TEXT SHOWN.
The charred remains of a property is shown near Clearlake, Calif., Aug. 6, 2015.
The charred remains of a property is shown near Clearlake, Calif., Aug. 6, 2015.

About 800 of the thousands of people who had to evacuate from a huge and fierce Northern California wildfire have been allowed to return, but for some the relief quickly turned to grief when they found only remnants of the places they fled a few days earlier.

Layna Rivas said she "couldn't think, I could only feel," when she came upon the remains of the artists compound where she lived.

"All of it is gone. It's so surreal," Rivas said through tears Thursday. "It looked like a bomb went off everywhere."

On Saturday, Rivas, 35, had left the compound up a rocky dirt road in Lake County 100 miles north of San Francisco only to return to find the place and its seven structures burned. Crisp remnants remained of the kitchen, sleeping quarters, artists' studio and hen coop. Melted aluminum hardened into silver snakes on the ashy ground.

She had taken her cats and dogs to a friend's house, but had to leave her eight chickens behind. She found just one of them walking through the rubble.

"She was nameless. Now her name is Rocky," said Rivas, dubbing the bird for the blaze that officials call the Rocky Fire.

DATA PROVIDED.
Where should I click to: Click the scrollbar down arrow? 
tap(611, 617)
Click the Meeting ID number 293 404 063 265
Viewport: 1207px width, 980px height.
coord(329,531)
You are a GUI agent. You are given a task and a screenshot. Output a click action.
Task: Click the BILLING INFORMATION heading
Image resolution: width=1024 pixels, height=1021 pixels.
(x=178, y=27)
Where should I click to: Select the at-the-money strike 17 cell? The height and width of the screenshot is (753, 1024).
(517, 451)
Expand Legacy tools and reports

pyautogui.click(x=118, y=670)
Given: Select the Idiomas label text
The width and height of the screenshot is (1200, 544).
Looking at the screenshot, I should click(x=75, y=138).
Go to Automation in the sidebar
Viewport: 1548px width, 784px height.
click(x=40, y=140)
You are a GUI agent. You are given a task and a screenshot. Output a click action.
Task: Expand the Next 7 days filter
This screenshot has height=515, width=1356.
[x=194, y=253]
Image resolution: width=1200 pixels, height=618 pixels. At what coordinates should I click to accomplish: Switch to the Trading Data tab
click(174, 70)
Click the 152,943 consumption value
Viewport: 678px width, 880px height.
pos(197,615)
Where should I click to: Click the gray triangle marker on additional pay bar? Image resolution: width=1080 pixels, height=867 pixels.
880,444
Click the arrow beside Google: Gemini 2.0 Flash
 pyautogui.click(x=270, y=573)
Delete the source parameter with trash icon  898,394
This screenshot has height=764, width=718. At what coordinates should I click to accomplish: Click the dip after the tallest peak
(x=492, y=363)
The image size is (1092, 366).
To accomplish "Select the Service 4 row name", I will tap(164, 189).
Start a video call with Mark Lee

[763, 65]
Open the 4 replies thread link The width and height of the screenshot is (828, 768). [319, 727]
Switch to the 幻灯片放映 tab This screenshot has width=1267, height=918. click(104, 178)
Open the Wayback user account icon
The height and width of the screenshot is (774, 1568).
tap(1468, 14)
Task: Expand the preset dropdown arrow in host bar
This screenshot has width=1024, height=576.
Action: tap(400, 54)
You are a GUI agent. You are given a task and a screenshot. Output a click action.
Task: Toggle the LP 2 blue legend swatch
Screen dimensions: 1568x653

REQUEST 1. In the wildfire article, which parts of the compound are named as leaving crisp remnants?
REQUEST 2. Reproduce the part of the wildfire article that starts at "She had taken" and ends at "the Rocky Fire.".

TASK RESPONSE 1.
- kitchen
- sleeping quarters
- artists' studio
- hen coop

TASK RESPONSE 2.
She had taken her cats and dogs to a friend's house, but had to leave her eight chickens behind. She found just one of them walking through the rubble.

"She was nameless. Now her name is Rocky," said Rivas, dubbing the bird for the blaze that officials call the Rocky Fire.